Open rate is still a useful directional signal for subject-line tests, but only as a relative comparison between A and B in the same campaign.
The 5 things that actually move open rate
1. Sender domain reputation. A warmed-up sending domain with 30+ days of clean activity opens 15 to 25 points higher than a fresh domain. Module 3 of the FoxReach Academy covers warmup in depth.
2. Subject line pattern. Lowercase questions outperform sentence-case statements by 8 to 12 points. Personal tokens (first name only) lift another 8 to 14 points. See the cold email subject lines guide for 40 tested examples.

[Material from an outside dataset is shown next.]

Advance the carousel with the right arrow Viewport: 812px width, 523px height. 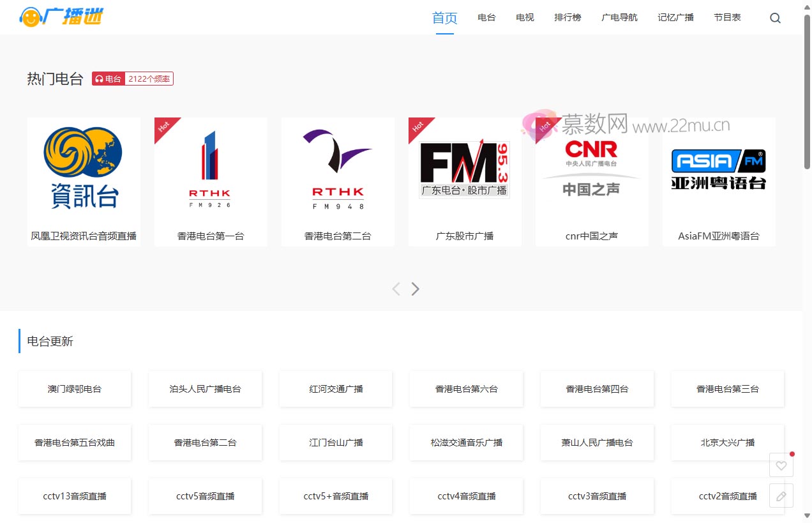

3. Send time. Tuesday through Thursday, 9 to 11am or 1 to 3pm in the recipient's timezone. Sending at 6am or 10pm cuts open rate by 12 to 18 points because the email is buried by the time the recipient opens their inbox.
4. List quality. A verified list (NeverBounce / ZeroBounce / MillionVerifier with risky and invalid removed) opens 15 to 25 points higher than an unverified one. Verification cleans both deliverability and engagement signals.
5. Volume per sender. Sending 30 to 40 cold emails per inbox per day keeps reputation healthy. Pushing to 100+ per inbox burns the domain and crashes opens within 2 weeks.
Open rate by campaign stage
In a multi-step sequence, open rate compounds across steps. Typical pattern:
- Email 1: 60% open rate
- Email 2 (4 days later, threaded): 45% — same recipients, second touch
- Email 3 (9 days later): 35%
- Email 4 (breakup): 30%
The drop-off is normal and expected. Reply rate, by contrast, often peaks at email 3 or 4 (the breakup) — which is why follow-ups matter so much more than chasing email 1 opens.
Common open-rate myths
"Higher is always better." Not always. A 90% open rate on a tiny verified list with 0% replies is worse than a 50% open rate on a real list with 5% replies.
"Personalization tokens lift open rate." Only the first name, only in the subject line. Other tokens (company, role) get pattern-flagged.
"Image-rich emails have higher engagement." False for cold email. Image-heavy emails trigger spam filters and tank deliverability — open rate drops 15 to 25 points.
"You need to A/B test subject lines weekly." False. A real lift detection requires 100+ sends per arm. If you send 200 emails a week, one A/B test takes a week to power. Quarterly testing is what most teams realistically achieve.